J: 1998, 99. So in dem Dreh.

R: Wie wichtig war damals Musik?

J: Ich war Anfang der 90er selber noch Musikkonsument und habe gesprüht. Ich bin durch Graffiti immer mehr in die Illegalität gerutscht. Irgendwann hab ich dann irgendwann festgestellt: dass ich Sachen machen will, die legal sind und das Rappen war im Prinzip genau das richtige, weil ich eh im Hip-Hop drin war. Alle meine Freunde haben Hip-Hop gehört. So kam ich dann zum Rappen.

R: Vorhin hast Du Dich als Künstler mit Verantwortung definiert. Deutscher HipHop leidet unter dem Image, frauenfeindlich und gewaltverherrlichend zu sein. Und viele Sozialarbeiter beklagen, dass die Jugendlichen bestimmte, längst überwunden geglaubte Rollen wieder annehmen, beispielsweise die Emanzipation der Mädchen einen deutlichen Rückschritt erlebt.

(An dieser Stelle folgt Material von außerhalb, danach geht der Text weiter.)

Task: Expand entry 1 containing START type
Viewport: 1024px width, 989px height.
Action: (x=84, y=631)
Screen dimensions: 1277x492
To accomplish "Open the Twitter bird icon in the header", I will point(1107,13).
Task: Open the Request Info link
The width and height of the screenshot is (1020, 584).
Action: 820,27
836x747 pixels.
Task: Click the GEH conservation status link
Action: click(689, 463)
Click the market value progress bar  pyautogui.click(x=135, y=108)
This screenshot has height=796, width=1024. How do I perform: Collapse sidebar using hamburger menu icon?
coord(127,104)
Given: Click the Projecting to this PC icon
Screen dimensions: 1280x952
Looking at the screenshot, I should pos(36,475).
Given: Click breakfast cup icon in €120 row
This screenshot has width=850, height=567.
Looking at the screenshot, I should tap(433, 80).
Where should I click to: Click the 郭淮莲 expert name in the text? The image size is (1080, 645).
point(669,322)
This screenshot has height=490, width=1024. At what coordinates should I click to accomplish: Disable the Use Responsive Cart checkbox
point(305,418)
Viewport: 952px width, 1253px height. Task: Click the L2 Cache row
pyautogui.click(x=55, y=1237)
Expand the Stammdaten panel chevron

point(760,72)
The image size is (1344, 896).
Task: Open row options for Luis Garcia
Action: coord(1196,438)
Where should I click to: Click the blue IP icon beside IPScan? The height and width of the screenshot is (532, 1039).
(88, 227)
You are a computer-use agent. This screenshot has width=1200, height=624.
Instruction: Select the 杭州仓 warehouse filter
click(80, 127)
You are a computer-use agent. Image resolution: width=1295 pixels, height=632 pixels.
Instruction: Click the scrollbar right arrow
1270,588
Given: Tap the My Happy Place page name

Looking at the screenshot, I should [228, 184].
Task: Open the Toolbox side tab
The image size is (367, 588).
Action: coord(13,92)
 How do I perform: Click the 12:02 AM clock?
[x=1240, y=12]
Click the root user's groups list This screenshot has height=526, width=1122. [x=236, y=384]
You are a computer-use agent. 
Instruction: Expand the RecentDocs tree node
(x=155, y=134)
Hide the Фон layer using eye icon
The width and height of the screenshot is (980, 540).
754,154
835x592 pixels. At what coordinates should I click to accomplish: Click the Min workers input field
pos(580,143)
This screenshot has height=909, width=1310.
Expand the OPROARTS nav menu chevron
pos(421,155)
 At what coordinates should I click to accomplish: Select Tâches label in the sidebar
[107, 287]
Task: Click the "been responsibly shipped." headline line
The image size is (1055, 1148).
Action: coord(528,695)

J: Ich glaube, dass der Deutsche leider von der Mentalität her sehr schnell für solche Sachen zu begeistern ist. Die Medien sind voll mit nackten Frauen, in den Nachrichten dominiert Gewalt. Die von Dir angesprochenen Rollenklischees funktionieren bei Älteren, und ebenso bei den Kids, gar keine Frage. Deswegen ist es mir als Künstler doppelt wichtig, entsprechend andere Werte zu vermitteln. Auch weil ich zweifacher Vater bin, möchte ich der jüngeren Generation etwas mit auf den Weg geben. Aber ohne den berüchtigten Zeigefinger rauszuholen. Man kann eine Richtung zeigen, und muss den Jugendlichen auch sagen, dass es nicht schlimm ist, zu weinen oder Schwäche zu zeigen. Ich merke, dass in Zeiten des Straßen- und Gangsterraps immer mehr Leute davon gefrustet sind, weil sie immer die gleiche Soße hören. Ich habe auch nie frauenfeindliche Texte gemacht. Und wer kann denn immer hart und tough sein? Meine Intention ist es, andere Wege aufzuzeigen. Ich gebe der Gesellschaft wieder Augen. Wir tun so, als würden wir im Luxus leben, aber Fakt ist, dass an der Lichtenberger Brücke bei der Lichtenberger Hilfe e. V. jeden Morgen drei-, vierhundert Leute stehen und essen wollen. Vor dieser Armut darf man doch nicht die Augen verschließen. Jeden Morgen fahren zur Rush-Hour tausende Autos vorbei, aber von denen macht sicher keiner Gedanken...

R: Weil man selbst Angst hat, dass man...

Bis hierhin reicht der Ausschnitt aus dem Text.